Покажите каждую строку приведённых ниже записей, в которой встречается строка «coord».

Данные, извлечённые из коллекции
━━━━

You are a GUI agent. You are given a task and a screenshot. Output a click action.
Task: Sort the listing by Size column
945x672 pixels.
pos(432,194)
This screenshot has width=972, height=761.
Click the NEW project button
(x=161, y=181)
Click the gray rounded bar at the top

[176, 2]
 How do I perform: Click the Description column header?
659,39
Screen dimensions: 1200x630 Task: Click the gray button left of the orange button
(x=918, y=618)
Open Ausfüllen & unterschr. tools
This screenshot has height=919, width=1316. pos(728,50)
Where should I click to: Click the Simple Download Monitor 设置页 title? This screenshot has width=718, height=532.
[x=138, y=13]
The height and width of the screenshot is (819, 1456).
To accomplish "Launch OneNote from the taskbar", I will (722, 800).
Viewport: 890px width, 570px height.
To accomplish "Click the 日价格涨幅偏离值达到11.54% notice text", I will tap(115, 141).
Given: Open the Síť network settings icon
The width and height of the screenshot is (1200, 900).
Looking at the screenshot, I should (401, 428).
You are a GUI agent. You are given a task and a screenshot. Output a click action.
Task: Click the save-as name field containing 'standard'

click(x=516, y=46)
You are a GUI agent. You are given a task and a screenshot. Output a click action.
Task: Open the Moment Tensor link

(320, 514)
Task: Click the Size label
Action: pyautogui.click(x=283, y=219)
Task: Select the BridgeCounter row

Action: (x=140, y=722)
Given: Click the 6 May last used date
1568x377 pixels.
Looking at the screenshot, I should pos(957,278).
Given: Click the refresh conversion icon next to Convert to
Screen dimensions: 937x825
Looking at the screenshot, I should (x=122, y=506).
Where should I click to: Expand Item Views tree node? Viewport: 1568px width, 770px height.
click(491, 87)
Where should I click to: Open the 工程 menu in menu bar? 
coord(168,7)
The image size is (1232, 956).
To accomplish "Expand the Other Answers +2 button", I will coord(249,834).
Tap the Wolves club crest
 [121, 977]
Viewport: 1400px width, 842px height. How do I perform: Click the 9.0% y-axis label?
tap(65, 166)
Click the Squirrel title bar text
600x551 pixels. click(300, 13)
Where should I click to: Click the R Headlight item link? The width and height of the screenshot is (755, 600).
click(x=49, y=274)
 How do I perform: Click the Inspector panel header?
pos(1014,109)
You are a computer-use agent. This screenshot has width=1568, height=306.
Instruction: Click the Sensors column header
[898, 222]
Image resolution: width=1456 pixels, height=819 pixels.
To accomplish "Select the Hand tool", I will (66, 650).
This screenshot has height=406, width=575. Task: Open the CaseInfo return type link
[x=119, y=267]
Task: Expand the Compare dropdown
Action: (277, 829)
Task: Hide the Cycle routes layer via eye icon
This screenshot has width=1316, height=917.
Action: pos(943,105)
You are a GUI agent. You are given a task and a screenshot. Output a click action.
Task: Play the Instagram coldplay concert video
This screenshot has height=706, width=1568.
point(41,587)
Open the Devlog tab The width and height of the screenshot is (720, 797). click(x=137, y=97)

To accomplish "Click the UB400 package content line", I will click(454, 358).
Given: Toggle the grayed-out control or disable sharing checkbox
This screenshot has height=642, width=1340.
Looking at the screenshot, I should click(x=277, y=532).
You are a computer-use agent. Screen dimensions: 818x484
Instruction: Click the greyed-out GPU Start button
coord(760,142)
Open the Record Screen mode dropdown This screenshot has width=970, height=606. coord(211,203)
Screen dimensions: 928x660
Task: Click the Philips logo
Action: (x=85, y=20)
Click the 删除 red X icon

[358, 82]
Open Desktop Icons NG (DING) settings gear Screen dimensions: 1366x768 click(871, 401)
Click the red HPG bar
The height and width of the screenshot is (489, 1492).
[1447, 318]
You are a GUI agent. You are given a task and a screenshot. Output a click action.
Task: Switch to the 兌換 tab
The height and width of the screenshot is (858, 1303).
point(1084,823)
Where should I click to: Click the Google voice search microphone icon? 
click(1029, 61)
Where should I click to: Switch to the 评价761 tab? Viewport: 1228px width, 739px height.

━━━━

# Полный ответ
coord(168,7)
To accomplish "Expand the Other Answers +2 button", I will coord(249,834).
coord(760,142)
Open the Record Screen mode dropdown This screenshot has width=970, height=606. coord(211,203)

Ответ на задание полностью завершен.